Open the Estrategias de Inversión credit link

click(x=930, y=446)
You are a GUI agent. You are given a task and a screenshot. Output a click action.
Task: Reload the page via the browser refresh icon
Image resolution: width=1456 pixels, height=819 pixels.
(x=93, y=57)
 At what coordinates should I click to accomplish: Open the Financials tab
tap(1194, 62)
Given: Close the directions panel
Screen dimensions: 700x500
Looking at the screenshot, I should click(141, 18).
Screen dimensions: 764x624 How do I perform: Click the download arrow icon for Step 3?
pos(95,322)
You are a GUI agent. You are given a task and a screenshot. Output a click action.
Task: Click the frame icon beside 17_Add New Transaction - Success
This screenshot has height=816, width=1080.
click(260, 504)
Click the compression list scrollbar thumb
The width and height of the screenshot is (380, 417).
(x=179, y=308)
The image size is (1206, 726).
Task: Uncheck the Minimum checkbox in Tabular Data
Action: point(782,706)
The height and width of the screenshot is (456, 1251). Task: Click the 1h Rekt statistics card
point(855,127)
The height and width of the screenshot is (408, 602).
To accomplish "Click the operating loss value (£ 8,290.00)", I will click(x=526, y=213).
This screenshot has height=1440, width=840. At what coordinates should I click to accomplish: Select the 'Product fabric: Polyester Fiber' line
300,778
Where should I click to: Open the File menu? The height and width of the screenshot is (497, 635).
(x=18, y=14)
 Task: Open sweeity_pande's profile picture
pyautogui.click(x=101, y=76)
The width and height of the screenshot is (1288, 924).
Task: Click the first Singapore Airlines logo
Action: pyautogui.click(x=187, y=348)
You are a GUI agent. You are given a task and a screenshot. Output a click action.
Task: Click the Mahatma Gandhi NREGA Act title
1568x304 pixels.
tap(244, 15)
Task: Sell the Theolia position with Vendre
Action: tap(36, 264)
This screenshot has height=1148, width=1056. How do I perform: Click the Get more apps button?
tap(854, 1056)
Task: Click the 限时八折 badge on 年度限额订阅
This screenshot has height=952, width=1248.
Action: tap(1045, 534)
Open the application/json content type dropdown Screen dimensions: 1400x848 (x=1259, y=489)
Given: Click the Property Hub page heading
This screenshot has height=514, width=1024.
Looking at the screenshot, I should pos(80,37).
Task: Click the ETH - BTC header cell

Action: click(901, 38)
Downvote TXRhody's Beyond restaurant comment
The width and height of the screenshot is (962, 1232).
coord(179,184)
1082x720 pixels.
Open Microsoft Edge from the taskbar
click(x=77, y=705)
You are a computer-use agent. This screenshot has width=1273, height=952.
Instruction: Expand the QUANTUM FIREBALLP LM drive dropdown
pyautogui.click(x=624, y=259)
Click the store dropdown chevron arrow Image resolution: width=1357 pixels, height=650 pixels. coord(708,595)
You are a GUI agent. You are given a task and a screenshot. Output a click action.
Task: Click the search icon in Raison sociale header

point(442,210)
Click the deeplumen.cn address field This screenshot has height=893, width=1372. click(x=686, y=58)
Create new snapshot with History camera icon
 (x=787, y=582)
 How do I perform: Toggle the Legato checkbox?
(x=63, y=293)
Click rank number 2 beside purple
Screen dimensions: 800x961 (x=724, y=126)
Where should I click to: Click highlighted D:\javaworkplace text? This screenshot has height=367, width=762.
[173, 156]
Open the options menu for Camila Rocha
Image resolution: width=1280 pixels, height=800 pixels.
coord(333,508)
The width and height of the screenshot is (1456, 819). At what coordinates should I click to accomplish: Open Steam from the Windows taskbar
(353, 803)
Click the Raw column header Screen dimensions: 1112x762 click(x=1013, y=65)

= = =

WHAT YOU SHOULD DO: Please put the listing, from its start through the line containing "(x=93, y=57)", into a two-column CSV headed input and output, with one row per input and its output beside it. Quote every field and turn any line breaks inside a field into spaces.

CORRECT OUTPUT:
input,output
"Open the Estrategias de Inversión credit link","click(x=930, y=446)"
"You are a GUI agent. You are given a task and a screenshot. Output a click action. Task: Reload the page via the browser refresh icon Image resolution: width=1456 pixels, height=819 pixels.","(x=93, y=57)"